Dizem por aí que é mais fácil [des]organizar a vida de quem a gente ama, do que a nossa.
sempre o amor, para o bem e para o mal, não é? depende da dose, direção e percepção externa.Beijo
Em algum momento as vidas se confundem
Ahahaha!Adorei... Ultimamente você tem inspirado "minhas frases do dia"!
Como é bom acordar lendo Carpinejar!
Assistí vc no Programa do Jô...preciso dizer que amei!!!!?? Pronto: sou sua FÃ da terceira idade.
Agora descobrí este cantinho aquí, e venho todas as madrugadas, leio tudo, fico pouco triste quando vc não posta...mas esperei e hoje achei, mais um novo post lindo, adorável e demonstrando ogrande amor que sente pela sua mulher...que coisa linda é o amor!!!!
Parabéns por nos brindar com textos tão inteligentes!!!
Amo tudo!!!
Beijo com carinho, da vó
Mariael
Amei seus textos... Sempre estou a procura do meu celular!
Fico pensando na alegria de Cínthya ao encontrar sua vida nos guardados dele...
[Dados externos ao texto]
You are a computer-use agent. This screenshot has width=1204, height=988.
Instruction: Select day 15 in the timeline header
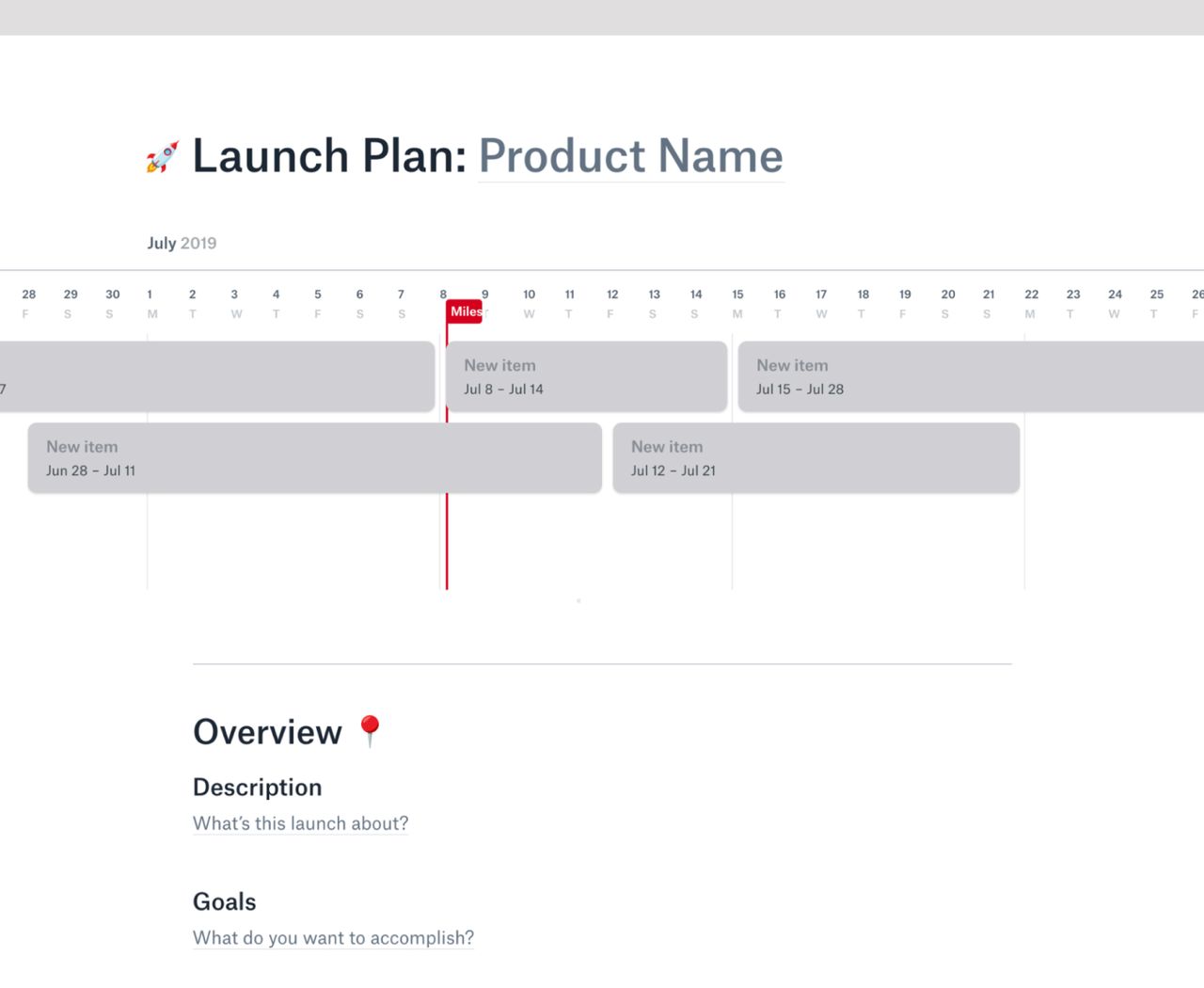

Se os deuses resolverem re-inventar os homens, terão em vc um primoroso arquétipo.
Adoro teus textos!
Maravilhoso!!! Adoro seus textos!!!
Oi Fabrício, esse seu quebra cabeça com tantas peças voltadas para atrair dialogo e atenções, na certeza de lembranças diárias da idéias a qualquer um, que ama e quer ter seu amor conservado no cultivo das invenções. Como sempre você é demais. Adorei.
Margareth.
Há "alguém" muito importante pr'a mim, que deve ler sua crônica. E com urgência. Sinceramente,
Dirla.
Cara, eu sempre me divirto por aqui.
Um abraço!
O jeito despreocupado e denso como vc se analisa ao passo que vai colocando as coisas e pessoas (e pessoas como coisas, por vezes) em volta, criando os lugares por onde suas crônicas (se posso chamar assim) vão passando... é tão... bacana.
Duvido muito que ela fosse querer a vida de volta, de todo modo... hahaha (:
B.
Uau! Cara, você é demais! Adorei o texto! Abraço! E boa sorte prá Cínthya!